My immediate first reactions to the trailer were (a) this looks incredible, and (b) I wish there was a Hitman movie that looked like this.

While Fincher’s film is based on a 1998 French graphic novel by writer Alexis Nolent and illustrator Luc Jacamon, it could easily pass for a loose adaptation set in the world of IO Interactive’s stealth action games with only a few tweaks. To be fair, there have been two movies based on Hitman to date, in the form of 2007’s Hitman and 2015’s Hitman: Agent 47; neither adaptation has quite captured the effortlessly cool aesthetic or psychological intrigue of either the franchise or its bald-headed protagonist. While Fincher’s film obviously owes a debt to Jean-Pierre Melville’s 1967 crime thriller Le Samouraï, with Fassbender a contemporary stand-in for Alain Delon’s character Jef Costello, the trailer emanates the same steely-eyed focus and frenetic action of IO Interactive’s flagship franchise.

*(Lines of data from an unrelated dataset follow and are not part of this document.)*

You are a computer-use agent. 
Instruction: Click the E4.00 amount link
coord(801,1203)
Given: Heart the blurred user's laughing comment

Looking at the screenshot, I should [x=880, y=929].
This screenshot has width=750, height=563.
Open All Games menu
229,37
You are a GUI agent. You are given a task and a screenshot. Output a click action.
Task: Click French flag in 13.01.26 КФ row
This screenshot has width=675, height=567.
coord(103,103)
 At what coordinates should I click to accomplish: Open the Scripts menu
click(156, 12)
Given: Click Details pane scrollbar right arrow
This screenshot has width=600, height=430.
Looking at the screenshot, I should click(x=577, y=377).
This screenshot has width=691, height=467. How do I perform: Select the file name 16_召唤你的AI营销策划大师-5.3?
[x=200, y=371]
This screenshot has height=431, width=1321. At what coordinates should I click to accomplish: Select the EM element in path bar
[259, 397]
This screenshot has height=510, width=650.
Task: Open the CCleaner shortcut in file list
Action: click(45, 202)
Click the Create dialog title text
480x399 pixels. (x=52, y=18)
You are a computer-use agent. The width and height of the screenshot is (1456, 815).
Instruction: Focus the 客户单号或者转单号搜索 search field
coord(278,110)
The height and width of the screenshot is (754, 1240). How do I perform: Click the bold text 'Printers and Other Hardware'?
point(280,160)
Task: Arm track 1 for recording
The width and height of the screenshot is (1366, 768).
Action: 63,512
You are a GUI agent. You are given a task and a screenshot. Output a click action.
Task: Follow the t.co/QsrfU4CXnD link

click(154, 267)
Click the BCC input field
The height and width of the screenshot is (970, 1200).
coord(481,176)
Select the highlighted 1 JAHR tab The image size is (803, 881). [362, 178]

Truth be told, the teaser for The Killer reminds me a lot of the announcement trailer for 2016’s Hitman, in how they both offer a peek into the minds and modus operandi of their respective main characters.

The Killer will co-star Arliss Howard (Full Metal Jacket), Charles Parnell (Top Gun: Maverick), and Tilda Swinton (Three Thousand Years of Longing) alongside Michael Fassbender, and will open in theaters for a limited release on Oct. 27 ahead of its streaming debut on Nov. 10.